## What you have to do:
Repeat the whole listing. Keep it exact.

## Source material:

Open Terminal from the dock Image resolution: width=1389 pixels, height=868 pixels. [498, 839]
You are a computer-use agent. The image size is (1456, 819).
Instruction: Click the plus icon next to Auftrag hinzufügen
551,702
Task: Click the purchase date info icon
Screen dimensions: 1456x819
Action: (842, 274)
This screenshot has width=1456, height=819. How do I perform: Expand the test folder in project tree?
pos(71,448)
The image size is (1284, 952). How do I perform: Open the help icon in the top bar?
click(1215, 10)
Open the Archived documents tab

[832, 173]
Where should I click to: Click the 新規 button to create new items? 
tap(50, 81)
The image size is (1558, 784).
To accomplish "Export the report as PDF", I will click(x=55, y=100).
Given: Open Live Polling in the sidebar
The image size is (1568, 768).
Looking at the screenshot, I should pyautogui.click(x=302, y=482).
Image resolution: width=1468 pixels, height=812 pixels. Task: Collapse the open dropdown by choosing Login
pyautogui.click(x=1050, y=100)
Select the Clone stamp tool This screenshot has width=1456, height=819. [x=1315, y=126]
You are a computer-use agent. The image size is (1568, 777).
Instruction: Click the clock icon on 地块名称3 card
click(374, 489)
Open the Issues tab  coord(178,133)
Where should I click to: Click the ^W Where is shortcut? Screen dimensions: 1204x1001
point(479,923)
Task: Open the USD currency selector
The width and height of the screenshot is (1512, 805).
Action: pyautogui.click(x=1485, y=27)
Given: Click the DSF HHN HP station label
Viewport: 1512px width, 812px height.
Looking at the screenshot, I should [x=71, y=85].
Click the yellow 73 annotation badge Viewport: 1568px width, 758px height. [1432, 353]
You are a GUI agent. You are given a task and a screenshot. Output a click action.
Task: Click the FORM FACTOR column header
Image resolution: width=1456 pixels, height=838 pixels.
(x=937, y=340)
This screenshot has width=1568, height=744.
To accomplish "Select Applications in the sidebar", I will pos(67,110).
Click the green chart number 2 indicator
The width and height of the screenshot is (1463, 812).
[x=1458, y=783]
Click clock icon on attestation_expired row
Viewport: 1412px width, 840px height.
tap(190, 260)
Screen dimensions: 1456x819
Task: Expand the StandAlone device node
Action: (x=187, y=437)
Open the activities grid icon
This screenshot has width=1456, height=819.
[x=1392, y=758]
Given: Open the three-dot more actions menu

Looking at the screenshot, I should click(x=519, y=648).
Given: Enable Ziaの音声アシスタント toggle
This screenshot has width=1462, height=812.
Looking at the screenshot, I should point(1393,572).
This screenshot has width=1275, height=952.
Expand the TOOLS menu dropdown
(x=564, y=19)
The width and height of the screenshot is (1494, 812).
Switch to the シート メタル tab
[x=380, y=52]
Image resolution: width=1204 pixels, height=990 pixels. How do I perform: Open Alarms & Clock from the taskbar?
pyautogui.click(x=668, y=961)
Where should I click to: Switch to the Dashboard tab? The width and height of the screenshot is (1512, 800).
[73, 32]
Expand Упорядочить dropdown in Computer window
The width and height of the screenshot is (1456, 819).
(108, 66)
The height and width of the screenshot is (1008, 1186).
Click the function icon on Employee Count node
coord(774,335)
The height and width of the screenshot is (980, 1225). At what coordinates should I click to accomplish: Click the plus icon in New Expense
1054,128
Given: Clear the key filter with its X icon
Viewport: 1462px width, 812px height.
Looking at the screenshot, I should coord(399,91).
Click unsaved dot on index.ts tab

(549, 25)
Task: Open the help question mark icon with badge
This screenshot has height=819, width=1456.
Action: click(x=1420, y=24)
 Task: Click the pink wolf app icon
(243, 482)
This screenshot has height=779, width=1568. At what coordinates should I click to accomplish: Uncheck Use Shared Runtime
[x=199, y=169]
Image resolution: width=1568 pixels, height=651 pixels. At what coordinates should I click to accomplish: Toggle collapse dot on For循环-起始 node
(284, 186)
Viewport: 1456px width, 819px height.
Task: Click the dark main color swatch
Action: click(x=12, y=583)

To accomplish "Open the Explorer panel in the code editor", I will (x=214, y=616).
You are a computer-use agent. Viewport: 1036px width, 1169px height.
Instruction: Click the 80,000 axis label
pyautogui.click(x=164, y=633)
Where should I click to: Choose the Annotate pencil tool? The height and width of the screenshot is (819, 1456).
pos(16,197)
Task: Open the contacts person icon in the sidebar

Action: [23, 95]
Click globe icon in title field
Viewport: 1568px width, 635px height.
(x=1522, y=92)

## Solution below:
Open Terminal from the dock Image resolution: width=1389 pixels, height=868 pixels. [498, 839]
You are a computer-use agent. The image size is (1456, 819).
Instruction: Click the plus icon next to Auftrag hinzufügen
551,702
Task: Click the purchase date info icon
Screen dimensions: 1456x819
Action: (842, 274)
This screenshot has width=1456, height=819. How do I perform: Expand the test folder in project tree?
pos(71,448)
The image size is (1284, 952). How do I perform: Open the help icon in the top bar?
click(1215, 10)
Open the Archived documents tab

[832, 173]
Where should I click to: Click the 新規 button to create new items? 
tap(50, 81)
The image size is (1558, 784).
To accomplish "Export the report as PDF", I will click(x=55, y=100).
Given: Open Live Polling in the sidebar
The image size is (1568, 768).
Looking at the screenshot, I should pyautogui.click(x=302, y=482).
Image resolution: width=1468 pixels, height=812 pixels. Task: Collapse the open dropdown by choosing Login
pyautogui.click(x=1050, y=100)
Select the Clone stamp tool This screenshot has width=1456, height=819. [x=1315, y=126]
You are a computer-use agent. The image size is (1568, 777).
Instruction: Click the clock icon on 地块名称3 card
click(374, 489)
Open the Issues tab  coord(178,133)
Where should I click to: Click the ^W Where is shortcut? Screen dimensions: 1204x1001
point(479,923)
Task: Open the USD currency selector
The width and height of the screenshot is (1512, 805).
Action: pyautogui.click(x=1485, y=27)
Given: Click the DSF HHN HP station label
Viewport: 1512px width, 812px height.
Looking at the screenshot, I should [x=71, y=85].
Click the yellow 73 annotation badge Viewport: 1568px width, 758px height. [1432, 353]
You are a GUI agent. You are given a task and a screenshot. Output a click action.
Task: Click the FORM FACTOR column header
Image resolution: width=1456 pixels, height=838 pixels.
(x=937, y=340)
This screenshot has width=1568, height=744.
To accomplish "Select Applications in the sidebar", I will pos(67,110).
Click the green chart number 2 indicator
The width and height of the screenshot is (1463, 812).
[x=1458, y=783]
Click clock icon on attestation_expired row
Viewport: 1412px width, 840px height.
tap(190, 260)
Screen dimensions: 1456x819
Task: Expand the StandAlone device node
Action: (x=187, y=437)
Open the activities grid icon
This screenshot has width=1456, height=819.
[x=1392, y=758]
Given: Open the three-dot more actions menu

Looking at the screenshot, I should click(x=519, y=648).
Given: Enable Ziaの音声アシスタント toggle
This screenshot has width=1462, height=812.
Looking at the screenshot, I should point(1393,572).
This screenshot has width=1275, height=952.
Expand the TOOLS menu dropdown
(x=564, y=19)
The width and height of the screenshot is (1494, 812).
Switch to the シート メタル tab
[x=380, y=52]
Image resolution: width=1204 pixels, height=990 pixels. How do I perform: Open Alarms & Clock from the taskbar?
pyautogui.click(x=668, y=961)
Where should I click to: Switch to the Dashboard tab? The width and height of the screenshot is (1512, 800).
[73, 32]
Expand Упорядочить dropdown in Computer window
The width and height of the screenshot is (1456, 819).
(108, 66)
The height and width of the screenshot is (1008, 1186).
Click the function icon on Employee Count node
coord(774,335)
The height and width of the screenshot is (980, 1225). At what coordinates should I click to accomplish: Click the plus icon in New Expense
1054,128
Given: Clear the key filter with its X icon
Viewport: 1462px width, 812px height.
Looking at the screenshot, I should coord(399,91).
Click unsaved dot on index.ts tab

(549, 25)
Task: Open the help question mark icon with badge
This screenshot has height=819, width=1456.
Action: click(x=1420, y=24)
 Task: Click the pink wolf app icon
(243, 482)
This screenshot has height=779, width=1568. At what coordinates should I click to accomplish: Uncheck Use Shared Runtime
[x=199, y=169]
Image resolution: width=1568 pixels, height=651 pixels. At what coordinates should I click to accomplish: Toggle collapse dot on For循环-起始 node
(284, 186)
Viewport: 1456px width, 819px height.
Task: Click the dark main color swatch
Action: click(x=12, y=583)

To accomplish "Open the Explorer panel in the code editor", I will (x=214, y=616).
You are a computer-use agent. Viewport: 1036px width, 1169px height.
Instruction: Click the 80,000 axis label
pyautogui.click(x=164, y=633)
Where should I click to: Choose the Annotate pencil tool? The height and width of the screenshot is (819, 1456).
pos(16,197)
Task: Open the contacts person icon in the sidebar

Action: [23, 95]
Click globe icon in title field
Viewport: 1568px width, 635px height.
(x=1522, y=92)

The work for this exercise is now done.